Chesney owns the the 86-foot Riva Domino speedboat that features in the video.
When the three songwriters first got together they didn’t really have the song title or its concept in mind. However, Osborne explained to Taste of Country that Hunt, “sort of had that phrasing on the verse,” so the trio “started jammin’ on that.” They, “talked about how it would be cool to have a song that kind of repeats the same chord progression throughout the whole song,” he continued, “but change the melodies around it. So we started messing around with that verse, and we still didn’t quite know what the hook was. It felt like the idea was these two people weren’t together, but couldn’t be apart.”

When the trio got to the chorus, they fell onto the “I told you I wouldn’t call. I told you I wouldn’t care” lyric, which they felt would be a cool opening line. “It was very rare that we wrote that long without having a title,” said Osborne. “We got near the end of the chorus, and I think Shane said, ‘What if it was just like a simple title like ‘Come Over,’ about these two people who know each other well, and finally the guy says to come over? But what if we said it a bunch of times like he was pleading with her?’ Then we felt like we had something.”

Osborne concluded that the song, “just organically fell out.” He added: “A lot of times you have an idea or you have a concept or a melody or some place that you start. All we really had was Sam’s phrasing of the verse, but we loved the vibe of it. We just thought, ‘Let’s play with it for a while.'”
The song took 11 weeks to climb to the top of the Country chart, giving Chesney his 24th #1 hit.
Speaking with Billboard magazine, Sam Hunt recalled. “When I bought a guitar after graduating high school, one of his (Chesney’s) songs was the first song I learned to play. It was a song called ‘What I Needed to Do’ and it was extra-special because I still have that same guitar and worked on ‘Come Over’ on that same guitar.”

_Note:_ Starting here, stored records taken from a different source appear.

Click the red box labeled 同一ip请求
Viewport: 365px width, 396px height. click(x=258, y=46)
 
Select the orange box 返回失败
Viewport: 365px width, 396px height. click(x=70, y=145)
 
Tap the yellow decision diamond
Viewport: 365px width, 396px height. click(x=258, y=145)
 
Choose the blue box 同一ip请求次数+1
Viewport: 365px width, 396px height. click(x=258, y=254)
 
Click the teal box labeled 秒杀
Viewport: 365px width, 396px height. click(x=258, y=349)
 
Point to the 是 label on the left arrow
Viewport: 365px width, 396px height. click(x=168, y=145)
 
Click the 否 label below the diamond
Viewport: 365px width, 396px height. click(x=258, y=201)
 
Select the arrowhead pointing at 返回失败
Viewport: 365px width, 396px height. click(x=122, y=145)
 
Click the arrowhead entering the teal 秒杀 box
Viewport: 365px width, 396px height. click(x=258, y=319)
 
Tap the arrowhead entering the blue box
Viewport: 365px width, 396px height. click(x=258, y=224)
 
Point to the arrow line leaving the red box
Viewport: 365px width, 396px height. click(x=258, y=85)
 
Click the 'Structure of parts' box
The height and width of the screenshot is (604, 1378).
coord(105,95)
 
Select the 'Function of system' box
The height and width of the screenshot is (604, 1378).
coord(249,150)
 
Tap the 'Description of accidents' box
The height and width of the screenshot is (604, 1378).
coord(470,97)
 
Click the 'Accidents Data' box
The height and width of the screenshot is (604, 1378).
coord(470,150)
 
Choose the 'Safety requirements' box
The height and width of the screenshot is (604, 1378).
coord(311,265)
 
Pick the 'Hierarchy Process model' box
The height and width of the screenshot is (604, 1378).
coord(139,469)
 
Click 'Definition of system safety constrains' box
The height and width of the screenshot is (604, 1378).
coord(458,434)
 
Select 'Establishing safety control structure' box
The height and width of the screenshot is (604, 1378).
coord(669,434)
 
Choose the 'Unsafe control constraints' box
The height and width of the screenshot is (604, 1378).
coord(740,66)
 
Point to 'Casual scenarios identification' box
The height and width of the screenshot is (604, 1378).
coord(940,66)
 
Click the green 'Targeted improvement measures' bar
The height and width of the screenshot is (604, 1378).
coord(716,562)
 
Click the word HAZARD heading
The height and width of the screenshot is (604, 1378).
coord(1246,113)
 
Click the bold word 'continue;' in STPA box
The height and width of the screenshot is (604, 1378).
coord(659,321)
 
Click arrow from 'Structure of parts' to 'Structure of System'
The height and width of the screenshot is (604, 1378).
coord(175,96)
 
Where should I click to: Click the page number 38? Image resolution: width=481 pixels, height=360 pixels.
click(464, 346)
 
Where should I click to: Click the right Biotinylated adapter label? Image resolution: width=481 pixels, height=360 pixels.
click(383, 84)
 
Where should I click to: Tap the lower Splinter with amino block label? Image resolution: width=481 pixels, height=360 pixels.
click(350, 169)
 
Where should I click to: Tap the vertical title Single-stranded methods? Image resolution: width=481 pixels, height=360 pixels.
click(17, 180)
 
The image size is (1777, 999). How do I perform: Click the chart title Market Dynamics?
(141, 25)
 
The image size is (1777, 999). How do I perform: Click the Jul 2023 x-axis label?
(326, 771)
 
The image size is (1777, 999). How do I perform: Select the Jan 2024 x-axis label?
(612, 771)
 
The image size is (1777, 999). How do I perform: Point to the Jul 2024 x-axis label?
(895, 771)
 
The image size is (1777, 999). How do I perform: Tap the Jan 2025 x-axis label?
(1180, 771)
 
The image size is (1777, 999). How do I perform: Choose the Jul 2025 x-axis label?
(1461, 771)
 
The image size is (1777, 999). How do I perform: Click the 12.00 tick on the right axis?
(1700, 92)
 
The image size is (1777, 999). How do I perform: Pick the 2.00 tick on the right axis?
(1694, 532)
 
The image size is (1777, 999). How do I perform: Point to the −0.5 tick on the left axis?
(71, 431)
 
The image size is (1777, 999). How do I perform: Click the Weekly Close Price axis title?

This was the first big hit that Sam Hunt contributed towards. At the time he was experimenting with ways to mix more modern beats and tones with the narrative and wordplay that define the best country music. Some of the other songwriters were sceptical, but when Chesney recorded this tune and it topped the country chart, he sensed that he was on to something. Hunt told Billboard: “When we wrote that song a lot of people told us that it wasn’t a country song or that it couldn’t work in country music and to have somebody as big as Kenny Chesney endorse that style and get it out there to people, that was huge as far as moving forward with that sound that I was working on.”